■ WHAT YOU HAVE TO DO
Update the material below by replacing "computer-use agent" with "desktop automation agent" everywhere it occurs and keeping everything else unchanged. Leave the pictures out of your answer.

* begin INPUT DATA *

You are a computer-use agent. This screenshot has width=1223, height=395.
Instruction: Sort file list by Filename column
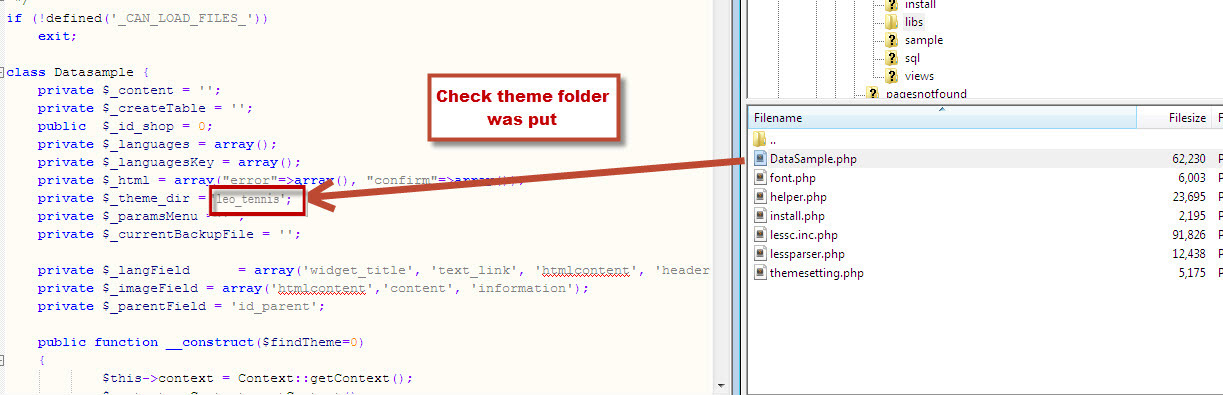[x=943, y=117]
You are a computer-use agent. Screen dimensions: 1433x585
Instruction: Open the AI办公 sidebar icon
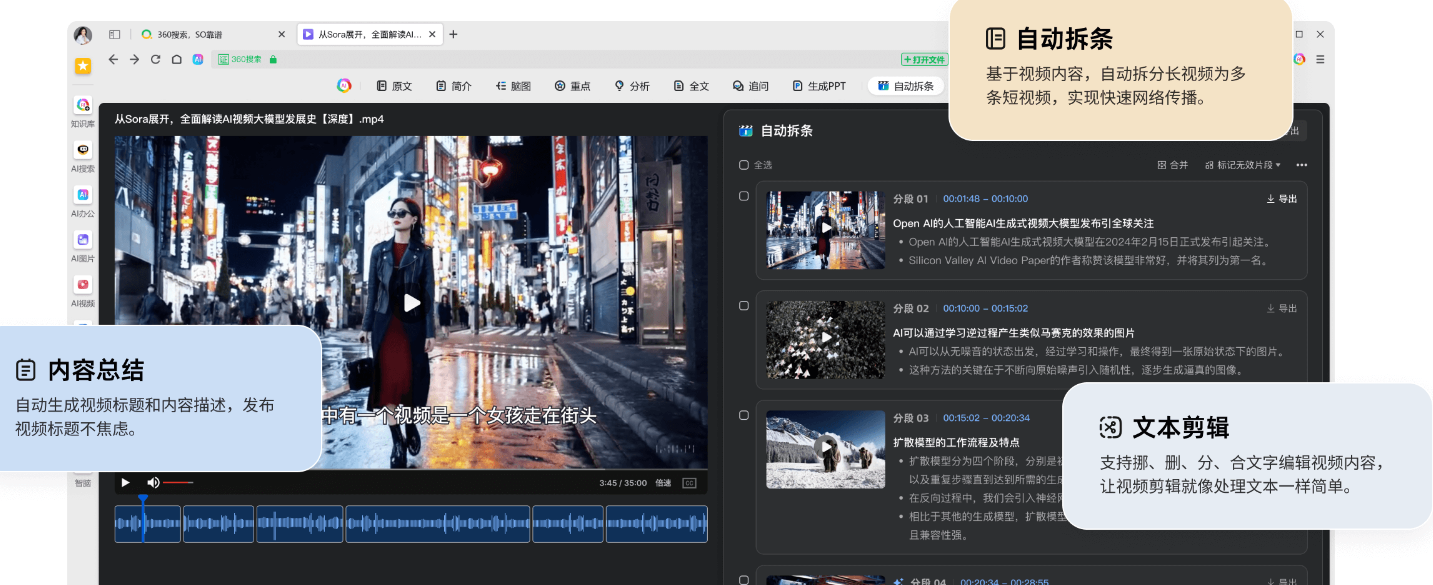click(x=83, y=195)
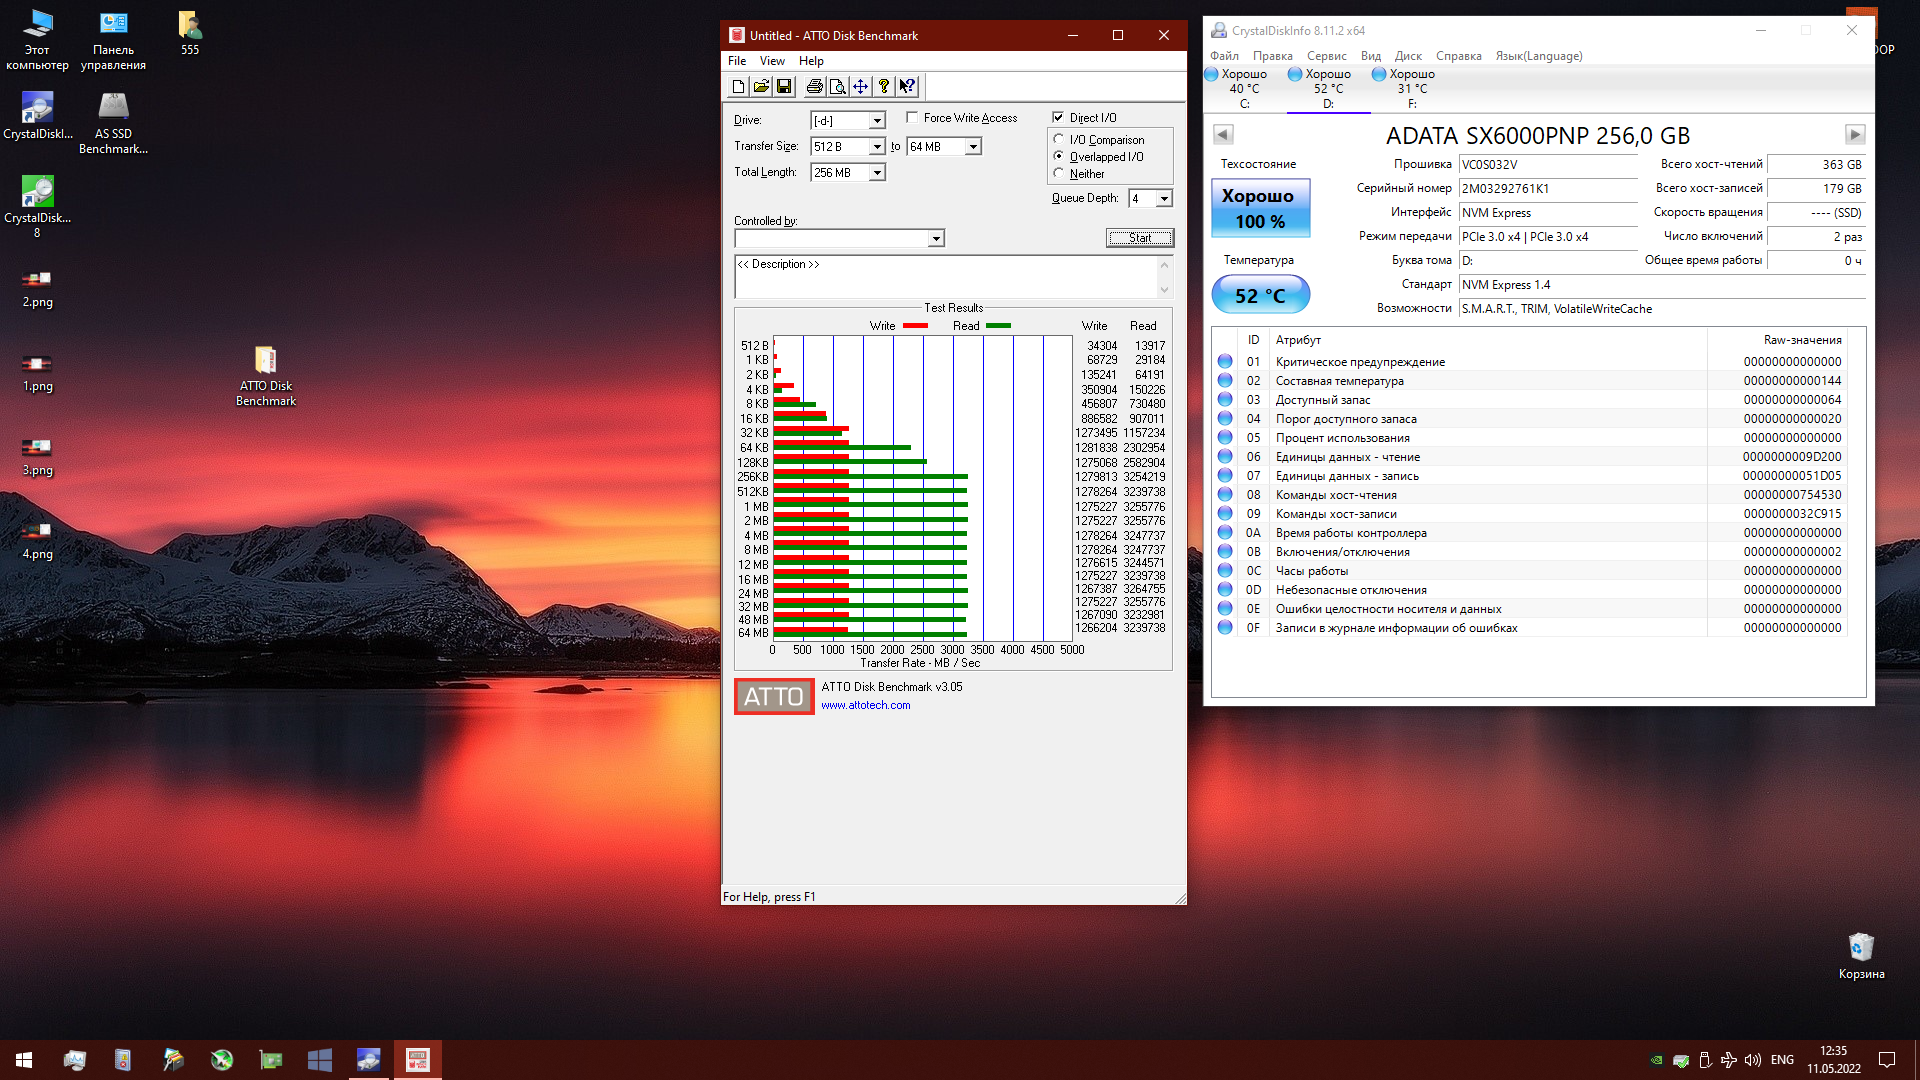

* end INPUT DATA *

■ THE RESULT
You are a desktop automation agent. This screenshot has width=1223, height=395.
Instruction: Sort file list by Filename column
[x=943, y=117]
You are a desktop automation agent. Screen dimensions: 1433x585
Instruction: Open the AI办公 sidebar icon
click(x=83, y=195)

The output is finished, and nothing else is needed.